Idaho — The Sage-Grouse State

By Frank Priestley

For the Capital Press

Idaho has become the epicenter of the sage grouse issue.

Forget potatoes, forget gems, while our state legislators are in Boise this spring they may want to consider an additional piece of legislation declaring Idaho “The Sage-Grouse State.”

It has a ring to it.

Let’s forget about the farms and ranches that form the backbone of our state’s economy and just protect sage-grouse habitat because these birds are more important than any use we could possibly concoct for public or even private land. Let’s forget about the science that shows how range fires are the biggest threat to sage-grouse and how these birds are more prone to congregate in areas where livestock actively graze.

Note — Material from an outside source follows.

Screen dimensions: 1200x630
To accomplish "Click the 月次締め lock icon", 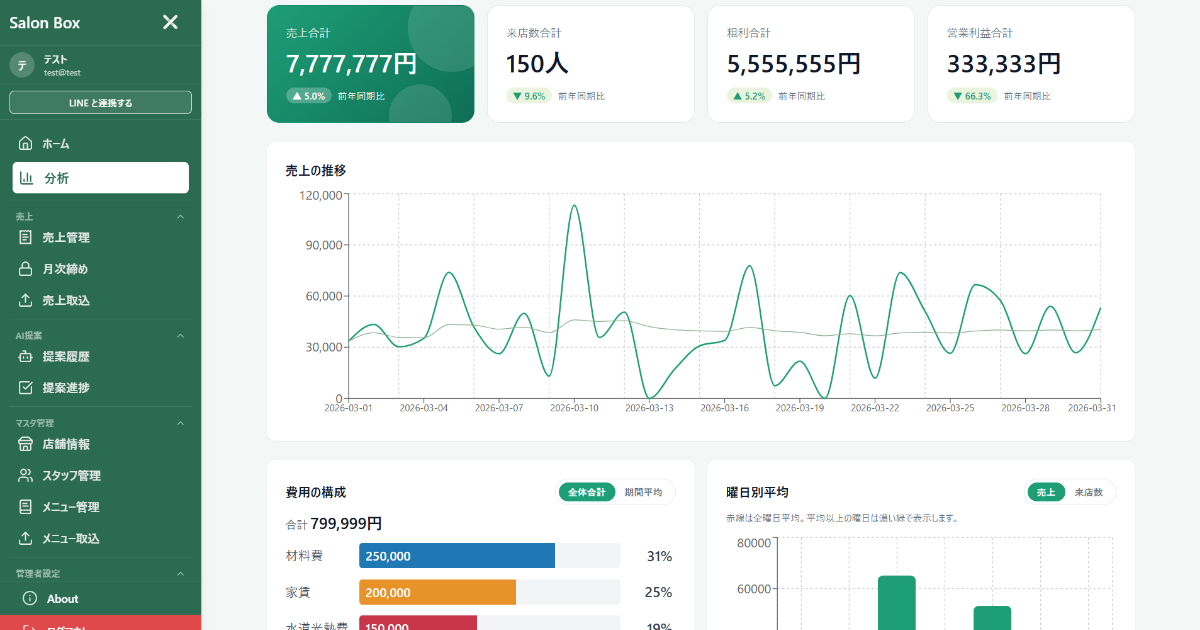I will [26, 269].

Let’s add in protection of large predators and maybe a few endangered plants, since they’re also more important than the people whose ancestors settled this state.

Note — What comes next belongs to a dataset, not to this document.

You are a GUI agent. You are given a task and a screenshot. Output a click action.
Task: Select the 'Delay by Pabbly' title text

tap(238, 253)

Let’s route giant power transmission lines across the prime farmland that sustains us because sage-grouse habitat can’t be disturbed.

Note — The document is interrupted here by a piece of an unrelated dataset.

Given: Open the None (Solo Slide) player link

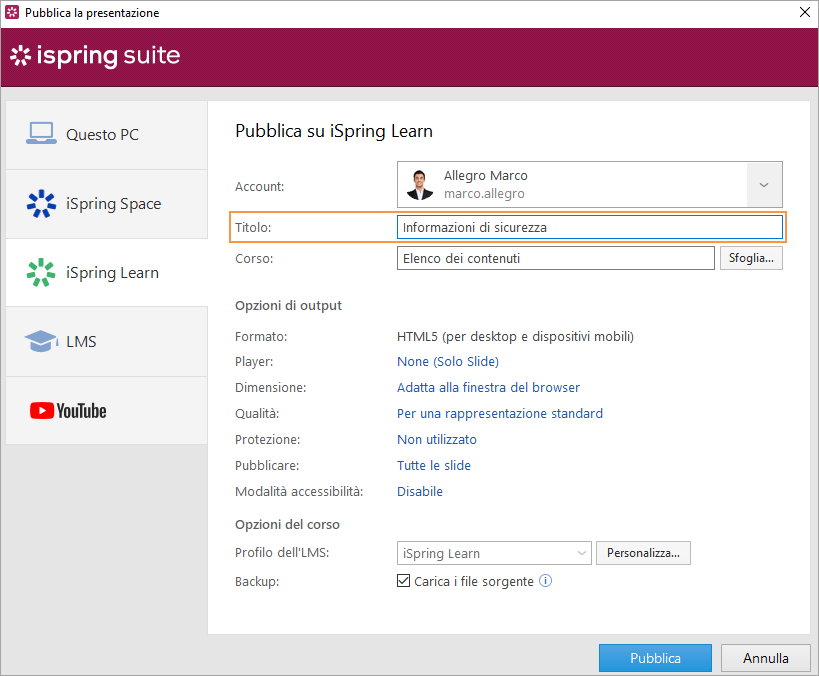Looking at the screenshot, I should point(447,361).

Let’s all just step back and allow animal rights activists from other states and anti-grazing environmentalists from Sun Valley, their lawyers and the judge in their pocket to take charge of Idaho and see how that goes.

What the hell, maybe we can even start a trend where people from rural areas of all the western states pack up and move off to the city. All these folks could toss aside their work ethic and go on the government dole.

Not to belabor the point, but perhaps it would be a good idea to block off some large tracts of scenic land for new wilderness areas. Maybe we should start with Fremont and Owyhee counties. Might as well toss in Lemhi and Custer since they’re almost all federal land anyway. And we don’t want to leave out northern Idaho. Bonner and Boundary counties have some caribou and grizzly bears and probably some owls that need protection — might as well add them to the mix in the sake of fairness. Let’s add in Blaine County, too, while we’re at it, but we will cordon off a nice section where rich people can live — and ski.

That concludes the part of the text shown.